(Beginning of RECORDS FOR THIS TASK)

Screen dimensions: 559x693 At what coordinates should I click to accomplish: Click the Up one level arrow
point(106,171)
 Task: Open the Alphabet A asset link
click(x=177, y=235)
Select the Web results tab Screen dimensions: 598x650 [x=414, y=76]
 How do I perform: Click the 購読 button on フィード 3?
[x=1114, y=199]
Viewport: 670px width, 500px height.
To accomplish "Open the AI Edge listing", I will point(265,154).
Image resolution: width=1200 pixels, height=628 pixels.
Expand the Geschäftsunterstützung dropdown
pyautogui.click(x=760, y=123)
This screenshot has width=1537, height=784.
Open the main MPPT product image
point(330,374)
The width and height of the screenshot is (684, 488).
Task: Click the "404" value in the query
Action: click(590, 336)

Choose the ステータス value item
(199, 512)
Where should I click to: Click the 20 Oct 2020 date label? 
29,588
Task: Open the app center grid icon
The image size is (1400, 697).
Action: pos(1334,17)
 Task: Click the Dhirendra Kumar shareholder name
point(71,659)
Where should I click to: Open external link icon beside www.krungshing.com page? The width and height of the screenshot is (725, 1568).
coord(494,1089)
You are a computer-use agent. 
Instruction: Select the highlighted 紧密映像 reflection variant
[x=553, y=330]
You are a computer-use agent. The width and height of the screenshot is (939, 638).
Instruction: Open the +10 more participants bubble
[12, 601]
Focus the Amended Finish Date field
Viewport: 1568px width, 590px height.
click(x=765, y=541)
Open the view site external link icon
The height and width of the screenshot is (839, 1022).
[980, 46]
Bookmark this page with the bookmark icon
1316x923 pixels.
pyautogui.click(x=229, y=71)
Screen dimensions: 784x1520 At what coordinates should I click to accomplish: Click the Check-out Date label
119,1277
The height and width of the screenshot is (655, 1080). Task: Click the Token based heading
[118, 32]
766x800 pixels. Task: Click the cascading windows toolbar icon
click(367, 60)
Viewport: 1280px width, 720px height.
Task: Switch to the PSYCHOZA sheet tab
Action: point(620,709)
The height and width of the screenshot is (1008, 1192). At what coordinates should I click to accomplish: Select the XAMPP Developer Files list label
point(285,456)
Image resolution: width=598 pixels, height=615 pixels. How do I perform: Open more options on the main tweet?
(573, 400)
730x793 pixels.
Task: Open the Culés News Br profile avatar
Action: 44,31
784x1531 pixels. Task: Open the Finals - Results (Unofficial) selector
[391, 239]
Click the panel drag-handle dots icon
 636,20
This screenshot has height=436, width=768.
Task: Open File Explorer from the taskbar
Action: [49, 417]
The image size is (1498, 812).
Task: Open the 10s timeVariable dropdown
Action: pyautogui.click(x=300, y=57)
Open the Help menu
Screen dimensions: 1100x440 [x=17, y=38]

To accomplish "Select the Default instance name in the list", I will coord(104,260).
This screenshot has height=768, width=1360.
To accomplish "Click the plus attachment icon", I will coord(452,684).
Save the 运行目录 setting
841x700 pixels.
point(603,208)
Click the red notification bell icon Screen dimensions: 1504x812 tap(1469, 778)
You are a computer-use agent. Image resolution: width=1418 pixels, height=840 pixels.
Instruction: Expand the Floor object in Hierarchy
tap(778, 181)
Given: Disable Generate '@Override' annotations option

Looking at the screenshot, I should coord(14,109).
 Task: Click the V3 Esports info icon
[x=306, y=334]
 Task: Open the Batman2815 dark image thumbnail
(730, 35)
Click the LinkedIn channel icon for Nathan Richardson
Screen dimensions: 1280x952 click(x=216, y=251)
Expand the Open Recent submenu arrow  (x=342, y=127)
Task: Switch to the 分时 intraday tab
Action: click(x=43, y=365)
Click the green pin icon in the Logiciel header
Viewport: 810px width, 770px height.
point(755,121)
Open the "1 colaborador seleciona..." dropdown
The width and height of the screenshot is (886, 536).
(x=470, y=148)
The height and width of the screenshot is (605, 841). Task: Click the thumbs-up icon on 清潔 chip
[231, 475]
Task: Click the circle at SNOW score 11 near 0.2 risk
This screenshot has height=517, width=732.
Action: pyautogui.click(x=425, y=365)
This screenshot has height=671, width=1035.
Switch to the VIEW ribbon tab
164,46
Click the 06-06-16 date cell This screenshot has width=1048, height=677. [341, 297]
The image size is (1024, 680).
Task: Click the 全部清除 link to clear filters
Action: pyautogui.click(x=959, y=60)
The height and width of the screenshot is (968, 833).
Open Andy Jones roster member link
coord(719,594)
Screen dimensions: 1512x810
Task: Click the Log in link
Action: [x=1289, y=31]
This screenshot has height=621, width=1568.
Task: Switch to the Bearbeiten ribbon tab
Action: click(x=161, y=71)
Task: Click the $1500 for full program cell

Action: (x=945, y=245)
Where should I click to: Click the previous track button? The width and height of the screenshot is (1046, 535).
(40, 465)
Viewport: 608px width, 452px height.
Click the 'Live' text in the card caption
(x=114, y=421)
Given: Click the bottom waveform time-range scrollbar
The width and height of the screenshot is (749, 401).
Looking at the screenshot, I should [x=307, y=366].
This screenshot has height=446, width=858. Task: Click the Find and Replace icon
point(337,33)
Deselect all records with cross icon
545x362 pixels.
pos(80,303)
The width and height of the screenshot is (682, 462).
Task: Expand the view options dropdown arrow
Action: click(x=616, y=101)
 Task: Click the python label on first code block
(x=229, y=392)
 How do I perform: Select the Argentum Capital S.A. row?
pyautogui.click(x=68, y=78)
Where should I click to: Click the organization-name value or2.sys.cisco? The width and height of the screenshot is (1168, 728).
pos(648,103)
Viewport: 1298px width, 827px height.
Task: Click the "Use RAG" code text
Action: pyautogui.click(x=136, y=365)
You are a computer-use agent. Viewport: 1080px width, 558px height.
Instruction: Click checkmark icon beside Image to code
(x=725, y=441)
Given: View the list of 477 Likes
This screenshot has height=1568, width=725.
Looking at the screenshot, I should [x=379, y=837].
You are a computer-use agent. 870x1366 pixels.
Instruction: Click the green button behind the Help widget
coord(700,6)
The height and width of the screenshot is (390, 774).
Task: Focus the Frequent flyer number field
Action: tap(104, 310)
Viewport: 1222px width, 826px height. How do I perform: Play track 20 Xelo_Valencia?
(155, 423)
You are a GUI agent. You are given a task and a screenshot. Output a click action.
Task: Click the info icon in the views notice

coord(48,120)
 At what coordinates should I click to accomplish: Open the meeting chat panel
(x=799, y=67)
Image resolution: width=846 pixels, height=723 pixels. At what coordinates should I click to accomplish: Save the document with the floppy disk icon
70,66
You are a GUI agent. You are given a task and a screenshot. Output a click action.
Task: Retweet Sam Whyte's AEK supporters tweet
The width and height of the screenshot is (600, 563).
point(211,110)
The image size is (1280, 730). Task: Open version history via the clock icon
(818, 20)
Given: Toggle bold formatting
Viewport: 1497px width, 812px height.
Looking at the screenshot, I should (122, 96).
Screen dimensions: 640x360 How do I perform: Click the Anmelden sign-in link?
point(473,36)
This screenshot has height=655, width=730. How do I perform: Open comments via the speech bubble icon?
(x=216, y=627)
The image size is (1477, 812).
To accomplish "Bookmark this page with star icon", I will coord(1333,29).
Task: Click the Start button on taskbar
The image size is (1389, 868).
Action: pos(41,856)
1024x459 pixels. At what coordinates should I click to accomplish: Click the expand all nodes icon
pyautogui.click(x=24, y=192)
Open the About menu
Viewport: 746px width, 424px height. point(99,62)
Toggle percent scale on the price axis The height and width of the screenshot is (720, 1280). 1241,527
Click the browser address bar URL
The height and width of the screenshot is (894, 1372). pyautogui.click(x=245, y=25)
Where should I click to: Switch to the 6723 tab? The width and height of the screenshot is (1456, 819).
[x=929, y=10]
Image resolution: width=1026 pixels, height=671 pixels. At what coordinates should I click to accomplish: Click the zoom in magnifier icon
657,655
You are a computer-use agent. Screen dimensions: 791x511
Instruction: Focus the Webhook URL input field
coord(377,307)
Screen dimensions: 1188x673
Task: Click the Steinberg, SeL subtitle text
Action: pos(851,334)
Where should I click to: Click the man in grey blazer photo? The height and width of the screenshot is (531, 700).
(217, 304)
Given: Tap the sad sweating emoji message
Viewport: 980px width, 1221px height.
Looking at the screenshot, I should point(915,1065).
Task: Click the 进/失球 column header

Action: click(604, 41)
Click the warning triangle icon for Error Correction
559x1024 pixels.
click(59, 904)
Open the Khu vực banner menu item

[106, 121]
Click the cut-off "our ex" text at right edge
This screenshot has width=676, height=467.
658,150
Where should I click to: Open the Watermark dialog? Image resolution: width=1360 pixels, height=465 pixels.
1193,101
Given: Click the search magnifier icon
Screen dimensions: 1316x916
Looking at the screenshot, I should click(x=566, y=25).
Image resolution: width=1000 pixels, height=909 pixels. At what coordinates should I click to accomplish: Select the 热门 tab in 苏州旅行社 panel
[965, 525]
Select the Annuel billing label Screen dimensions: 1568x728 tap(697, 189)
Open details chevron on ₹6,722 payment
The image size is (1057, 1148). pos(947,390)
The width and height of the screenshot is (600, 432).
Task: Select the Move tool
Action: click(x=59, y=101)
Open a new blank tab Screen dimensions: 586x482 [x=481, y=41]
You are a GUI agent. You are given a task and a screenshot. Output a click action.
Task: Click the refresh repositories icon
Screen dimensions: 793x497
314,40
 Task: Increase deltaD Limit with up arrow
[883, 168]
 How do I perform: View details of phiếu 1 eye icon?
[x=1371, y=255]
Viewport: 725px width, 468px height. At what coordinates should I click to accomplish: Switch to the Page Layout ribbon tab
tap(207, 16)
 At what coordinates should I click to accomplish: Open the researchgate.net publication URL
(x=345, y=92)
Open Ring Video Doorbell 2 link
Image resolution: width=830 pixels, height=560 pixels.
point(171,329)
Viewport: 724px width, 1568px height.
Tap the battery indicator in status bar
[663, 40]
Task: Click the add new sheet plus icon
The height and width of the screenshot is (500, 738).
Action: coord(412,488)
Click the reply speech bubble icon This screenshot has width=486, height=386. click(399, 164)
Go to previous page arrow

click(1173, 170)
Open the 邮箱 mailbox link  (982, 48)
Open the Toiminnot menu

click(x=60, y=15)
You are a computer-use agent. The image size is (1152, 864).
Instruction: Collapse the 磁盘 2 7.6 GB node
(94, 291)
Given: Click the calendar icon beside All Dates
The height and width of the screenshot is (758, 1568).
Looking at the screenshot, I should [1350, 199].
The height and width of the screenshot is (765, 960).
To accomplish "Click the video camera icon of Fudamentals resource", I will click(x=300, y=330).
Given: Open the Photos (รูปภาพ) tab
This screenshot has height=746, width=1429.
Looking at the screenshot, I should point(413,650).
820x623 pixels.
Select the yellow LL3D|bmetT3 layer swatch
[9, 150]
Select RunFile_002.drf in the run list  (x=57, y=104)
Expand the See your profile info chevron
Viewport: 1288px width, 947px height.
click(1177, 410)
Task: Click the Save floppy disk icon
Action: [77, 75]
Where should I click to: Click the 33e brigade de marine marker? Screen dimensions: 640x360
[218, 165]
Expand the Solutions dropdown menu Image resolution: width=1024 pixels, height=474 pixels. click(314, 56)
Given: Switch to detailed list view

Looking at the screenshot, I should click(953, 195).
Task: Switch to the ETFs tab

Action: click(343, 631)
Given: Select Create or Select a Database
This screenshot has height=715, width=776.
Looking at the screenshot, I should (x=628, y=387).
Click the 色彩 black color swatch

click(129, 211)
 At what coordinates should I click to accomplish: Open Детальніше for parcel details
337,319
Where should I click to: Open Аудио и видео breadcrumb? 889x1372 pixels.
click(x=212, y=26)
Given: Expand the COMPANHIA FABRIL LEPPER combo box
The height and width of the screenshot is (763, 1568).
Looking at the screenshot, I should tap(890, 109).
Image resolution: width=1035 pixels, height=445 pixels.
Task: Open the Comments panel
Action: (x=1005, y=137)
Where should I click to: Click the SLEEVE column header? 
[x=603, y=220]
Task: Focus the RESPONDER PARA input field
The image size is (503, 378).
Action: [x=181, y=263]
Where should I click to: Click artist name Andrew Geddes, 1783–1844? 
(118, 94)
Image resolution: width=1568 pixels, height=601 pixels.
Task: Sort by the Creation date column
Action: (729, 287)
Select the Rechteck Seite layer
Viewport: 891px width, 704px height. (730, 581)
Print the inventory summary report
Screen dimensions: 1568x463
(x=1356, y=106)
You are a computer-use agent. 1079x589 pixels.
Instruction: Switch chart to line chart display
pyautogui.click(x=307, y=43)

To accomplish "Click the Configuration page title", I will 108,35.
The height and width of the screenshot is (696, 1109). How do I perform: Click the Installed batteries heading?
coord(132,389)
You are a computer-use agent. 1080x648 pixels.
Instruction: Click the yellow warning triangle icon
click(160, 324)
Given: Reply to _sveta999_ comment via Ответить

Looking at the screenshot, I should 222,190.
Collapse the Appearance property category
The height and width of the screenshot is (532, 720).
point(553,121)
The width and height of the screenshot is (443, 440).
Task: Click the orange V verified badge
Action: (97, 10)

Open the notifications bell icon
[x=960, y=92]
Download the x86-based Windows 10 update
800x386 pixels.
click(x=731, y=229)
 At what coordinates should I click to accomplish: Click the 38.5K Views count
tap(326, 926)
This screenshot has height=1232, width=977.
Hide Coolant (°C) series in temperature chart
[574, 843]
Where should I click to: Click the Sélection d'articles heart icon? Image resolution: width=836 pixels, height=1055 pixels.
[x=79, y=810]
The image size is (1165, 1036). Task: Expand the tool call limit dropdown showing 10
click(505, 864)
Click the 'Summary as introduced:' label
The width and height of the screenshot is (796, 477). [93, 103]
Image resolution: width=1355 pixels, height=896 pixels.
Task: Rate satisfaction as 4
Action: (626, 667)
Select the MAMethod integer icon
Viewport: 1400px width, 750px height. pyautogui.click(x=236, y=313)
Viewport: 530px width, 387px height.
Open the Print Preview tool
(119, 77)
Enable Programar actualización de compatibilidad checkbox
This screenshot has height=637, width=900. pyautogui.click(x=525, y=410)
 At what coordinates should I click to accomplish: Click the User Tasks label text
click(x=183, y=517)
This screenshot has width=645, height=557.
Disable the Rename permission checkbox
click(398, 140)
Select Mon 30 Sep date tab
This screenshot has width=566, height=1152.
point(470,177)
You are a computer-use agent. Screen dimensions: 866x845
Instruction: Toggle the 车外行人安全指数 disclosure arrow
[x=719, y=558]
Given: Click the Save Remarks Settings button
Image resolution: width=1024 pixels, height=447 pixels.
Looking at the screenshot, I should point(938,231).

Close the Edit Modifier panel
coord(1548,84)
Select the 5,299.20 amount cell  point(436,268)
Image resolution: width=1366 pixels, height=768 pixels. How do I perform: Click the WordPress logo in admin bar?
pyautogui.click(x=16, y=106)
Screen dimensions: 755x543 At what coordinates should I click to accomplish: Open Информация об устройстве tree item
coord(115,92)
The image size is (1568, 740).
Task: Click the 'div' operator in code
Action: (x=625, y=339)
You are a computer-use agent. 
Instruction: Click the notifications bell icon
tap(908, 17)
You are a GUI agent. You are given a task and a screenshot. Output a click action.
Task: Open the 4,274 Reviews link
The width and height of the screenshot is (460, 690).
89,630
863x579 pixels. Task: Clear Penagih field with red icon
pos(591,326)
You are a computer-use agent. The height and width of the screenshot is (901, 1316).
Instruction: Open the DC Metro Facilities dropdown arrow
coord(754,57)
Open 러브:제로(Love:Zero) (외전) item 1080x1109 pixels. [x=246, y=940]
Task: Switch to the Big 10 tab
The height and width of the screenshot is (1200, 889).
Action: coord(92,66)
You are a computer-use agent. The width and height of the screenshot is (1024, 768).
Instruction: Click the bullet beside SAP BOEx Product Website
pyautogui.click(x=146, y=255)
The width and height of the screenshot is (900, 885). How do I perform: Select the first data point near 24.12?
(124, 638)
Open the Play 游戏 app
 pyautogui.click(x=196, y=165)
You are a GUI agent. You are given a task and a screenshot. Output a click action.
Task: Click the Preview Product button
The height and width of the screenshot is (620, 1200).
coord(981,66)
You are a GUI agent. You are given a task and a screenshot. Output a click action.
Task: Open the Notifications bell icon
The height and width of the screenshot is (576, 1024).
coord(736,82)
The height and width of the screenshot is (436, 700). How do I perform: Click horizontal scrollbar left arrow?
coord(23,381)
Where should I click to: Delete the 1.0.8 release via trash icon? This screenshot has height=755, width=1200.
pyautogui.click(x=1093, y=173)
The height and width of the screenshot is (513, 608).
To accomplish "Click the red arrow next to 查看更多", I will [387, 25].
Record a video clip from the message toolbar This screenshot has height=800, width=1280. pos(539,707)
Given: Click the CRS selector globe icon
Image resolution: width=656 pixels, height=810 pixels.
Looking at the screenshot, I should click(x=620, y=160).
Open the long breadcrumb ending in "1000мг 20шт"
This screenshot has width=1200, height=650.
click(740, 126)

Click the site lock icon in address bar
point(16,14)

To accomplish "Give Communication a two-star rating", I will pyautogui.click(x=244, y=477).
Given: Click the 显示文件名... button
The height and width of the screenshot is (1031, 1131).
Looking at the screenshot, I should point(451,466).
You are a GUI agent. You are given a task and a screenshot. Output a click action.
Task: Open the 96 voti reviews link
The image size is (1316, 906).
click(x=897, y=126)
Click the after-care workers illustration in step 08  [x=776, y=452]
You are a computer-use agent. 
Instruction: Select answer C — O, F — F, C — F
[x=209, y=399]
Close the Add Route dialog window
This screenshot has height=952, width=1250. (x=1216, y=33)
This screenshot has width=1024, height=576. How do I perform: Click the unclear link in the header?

(End of RECORDS FOR THIS TASK)

■ WORK REQUEST ■
Every line of the records in which the string "Bookmark" is found should be counted, and only the count returned.

■ TASK SOLUTION ■
2